School of Psychology PhD student and 3MT UQ Final contestant Wen Wu found it also helped her to work through her project.
“During my PhD, I have been working across several different research areas from vision in honeybees to higher order reasoning in humans,” Ms Wu said.
“Over the last three years, I have run dozens of simulations and experiments using a range of measures.
“There was so much information that I needed to cut through to find the important nuggets.
“3MT has been extremely helpful; it has given me the opportunity to look at my research from different perspectives, and work out the best way to explain my work, both verbally and in writing.”
Ms Wu, who is in the final year of her PhD, is researching the nature of visual expertise in how people recognise and classify everyday objects and scenes.
“If you think about an expert chess player, radiographer, or firefighter, they are capable of their incredible feats because they have accumulated thousands of hours of experience,” Ms Wu said.
“We are all experts with objects and events in our visual environment.
“Our vast repository of experience allows us to make snap judgments, decipher scrambled sentences, and make sense of noisy or degraded images.
“After thousands of hours of practice and exposure to a particular category, the structure or regularities in the category become immediately apparent.
“So when it comes to recognising or classifying examples, it is effortless and automatic.”
Ms Wu said the effects of visual expertise are seen across a variety of domains.
“For example, dermatologists who analyse skin rashes have textbook descriptions of what a particular disorder looks like, but in reality, these rashes can be visually quite different,” Ms Wu said.
"These descriptions are only useful if you already know, for example, what a ‘polygonal-shaped papule’ looks like.

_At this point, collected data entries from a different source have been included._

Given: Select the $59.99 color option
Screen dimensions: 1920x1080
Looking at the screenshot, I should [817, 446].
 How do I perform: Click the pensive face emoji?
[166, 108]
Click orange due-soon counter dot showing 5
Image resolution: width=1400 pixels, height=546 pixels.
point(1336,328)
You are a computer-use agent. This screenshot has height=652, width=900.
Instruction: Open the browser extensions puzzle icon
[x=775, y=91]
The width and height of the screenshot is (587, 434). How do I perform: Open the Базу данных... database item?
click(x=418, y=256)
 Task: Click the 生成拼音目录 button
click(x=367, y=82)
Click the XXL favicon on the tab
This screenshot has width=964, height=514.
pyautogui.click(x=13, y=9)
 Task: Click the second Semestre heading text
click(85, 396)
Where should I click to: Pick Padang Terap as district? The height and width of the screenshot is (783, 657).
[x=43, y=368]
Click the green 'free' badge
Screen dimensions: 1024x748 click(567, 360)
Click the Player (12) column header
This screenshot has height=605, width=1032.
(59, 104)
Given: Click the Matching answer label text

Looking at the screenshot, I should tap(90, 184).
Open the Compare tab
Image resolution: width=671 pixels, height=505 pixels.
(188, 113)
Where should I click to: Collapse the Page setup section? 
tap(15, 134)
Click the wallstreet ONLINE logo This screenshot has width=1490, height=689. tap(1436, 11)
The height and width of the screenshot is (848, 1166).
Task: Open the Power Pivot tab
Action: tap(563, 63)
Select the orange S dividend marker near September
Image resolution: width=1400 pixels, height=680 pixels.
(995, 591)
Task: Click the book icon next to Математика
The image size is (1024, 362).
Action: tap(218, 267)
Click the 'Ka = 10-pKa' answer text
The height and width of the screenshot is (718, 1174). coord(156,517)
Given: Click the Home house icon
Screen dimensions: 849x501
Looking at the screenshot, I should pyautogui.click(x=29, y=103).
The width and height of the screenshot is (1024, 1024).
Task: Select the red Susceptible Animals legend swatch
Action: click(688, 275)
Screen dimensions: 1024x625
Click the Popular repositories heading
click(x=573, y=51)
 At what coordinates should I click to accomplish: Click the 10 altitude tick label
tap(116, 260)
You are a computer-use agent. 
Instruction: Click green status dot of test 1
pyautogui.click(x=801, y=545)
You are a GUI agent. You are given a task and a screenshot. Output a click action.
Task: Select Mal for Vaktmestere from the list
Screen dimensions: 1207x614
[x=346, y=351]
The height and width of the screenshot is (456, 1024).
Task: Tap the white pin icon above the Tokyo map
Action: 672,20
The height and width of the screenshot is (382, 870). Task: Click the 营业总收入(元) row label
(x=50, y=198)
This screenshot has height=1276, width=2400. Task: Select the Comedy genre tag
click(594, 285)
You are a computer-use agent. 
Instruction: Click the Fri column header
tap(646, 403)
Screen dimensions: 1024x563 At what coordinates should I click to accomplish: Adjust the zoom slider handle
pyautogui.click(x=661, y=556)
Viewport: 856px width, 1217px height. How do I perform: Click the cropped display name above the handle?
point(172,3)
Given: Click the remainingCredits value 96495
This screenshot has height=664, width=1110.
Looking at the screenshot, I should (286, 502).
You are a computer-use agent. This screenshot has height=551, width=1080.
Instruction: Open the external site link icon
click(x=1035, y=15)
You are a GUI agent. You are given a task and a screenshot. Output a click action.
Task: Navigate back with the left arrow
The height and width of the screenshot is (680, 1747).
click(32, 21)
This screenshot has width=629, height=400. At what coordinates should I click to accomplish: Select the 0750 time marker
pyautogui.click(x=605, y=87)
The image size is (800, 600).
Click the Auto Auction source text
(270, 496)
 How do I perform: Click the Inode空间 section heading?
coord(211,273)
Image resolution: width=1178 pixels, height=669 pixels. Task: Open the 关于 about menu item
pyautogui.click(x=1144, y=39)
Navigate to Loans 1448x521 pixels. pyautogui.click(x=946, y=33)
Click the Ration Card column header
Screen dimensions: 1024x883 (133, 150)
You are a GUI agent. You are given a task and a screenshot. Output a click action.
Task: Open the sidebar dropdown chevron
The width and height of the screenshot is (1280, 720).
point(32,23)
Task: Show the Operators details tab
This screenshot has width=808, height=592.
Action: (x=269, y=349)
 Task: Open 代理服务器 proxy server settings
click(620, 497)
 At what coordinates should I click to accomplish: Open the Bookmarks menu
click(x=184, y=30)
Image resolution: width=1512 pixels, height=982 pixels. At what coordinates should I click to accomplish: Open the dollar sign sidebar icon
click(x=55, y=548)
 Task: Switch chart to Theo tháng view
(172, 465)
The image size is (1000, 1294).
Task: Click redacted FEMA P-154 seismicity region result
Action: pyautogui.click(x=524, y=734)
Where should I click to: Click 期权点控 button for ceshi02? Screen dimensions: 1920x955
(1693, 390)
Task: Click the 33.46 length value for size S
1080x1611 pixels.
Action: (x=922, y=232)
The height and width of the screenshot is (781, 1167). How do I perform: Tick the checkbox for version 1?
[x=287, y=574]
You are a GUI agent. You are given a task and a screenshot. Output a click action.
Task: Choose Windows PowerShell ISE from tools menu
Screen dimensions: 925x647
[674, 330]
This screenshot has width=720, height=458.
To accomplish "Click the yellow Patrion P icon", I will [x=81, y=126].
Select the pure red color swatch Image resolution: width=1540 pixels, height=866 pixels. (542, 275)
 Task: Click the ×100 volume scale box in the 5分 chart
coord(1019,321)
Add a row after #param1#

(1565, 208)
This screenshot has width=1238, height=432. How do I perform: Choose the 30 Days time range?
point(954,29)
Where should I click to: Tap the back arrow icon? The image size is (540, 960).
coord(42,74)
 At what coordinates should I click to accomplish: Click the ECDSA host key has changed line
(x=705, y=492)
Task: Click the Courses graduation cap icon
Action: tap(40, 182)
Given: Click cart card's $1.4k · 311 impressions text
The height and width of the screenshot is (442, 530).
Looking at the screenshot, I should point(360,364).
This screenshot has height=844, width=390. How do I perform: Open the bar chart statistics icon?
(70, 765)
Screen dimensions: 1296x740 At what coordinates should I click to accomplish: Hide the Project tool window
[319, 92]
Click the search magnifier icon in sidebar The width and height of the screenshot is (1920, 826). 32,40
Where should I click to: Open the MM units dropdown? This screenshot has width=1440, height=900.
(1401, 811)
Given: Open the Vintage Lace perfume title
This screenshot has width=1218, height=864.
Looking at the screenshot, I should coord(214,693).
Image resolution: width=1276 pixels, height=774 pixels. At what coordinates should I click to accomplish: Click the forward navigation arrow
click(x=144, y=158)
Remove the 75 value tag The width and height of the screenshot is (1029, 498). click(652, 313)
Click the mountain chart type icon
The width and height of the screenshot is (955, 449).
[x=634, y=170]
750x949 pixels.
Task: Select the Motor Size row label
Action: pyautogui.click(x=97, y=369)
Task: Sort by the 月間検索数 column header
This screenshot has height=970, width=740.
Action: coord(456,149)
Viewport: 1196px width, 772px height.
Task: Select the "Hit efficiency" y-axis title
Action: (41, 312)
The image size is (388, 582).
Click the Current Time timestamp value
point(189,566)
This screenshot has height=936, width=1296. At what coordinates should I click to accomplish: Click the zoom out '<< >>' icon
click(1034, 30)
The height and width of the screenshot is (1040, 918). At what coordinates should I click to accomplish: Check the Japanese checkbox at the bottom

"Specialists need a lot of experience with the different ways that this condition can present itself across a range of patients before these textbook descriptions become meaningful.
"Despite these differences in appearance, skin specialists can accurately diagnose a particular condition very quickly and without much visual information, because they have been exposed to so many different instances of that category.”
While expertise in an area can lead to high levels of performance, even when information is lacking, Ms Wu said there was still reason for caution.
“Just because a person is an expert in one area does not necessarily mean they can assume the same level of expertise in another.
“Problems arise when people who have confidence in one area assume that they can therefore make critical decisions in other areas without sufficient levels of information.”
Ms Wu is one of eight contestants who will compete in the 3MT UQ Final on Tuesday, 18 September.
The winner of the 3MT UQ Final will be awarded a $5000 travel grant and the right to represent UQ at the prestigious Trans-Tasman final on 11 October 2012; an event that will attract competitors from more than 40 universities across Australia, New Zealand, Hong Kong and the South Pacific.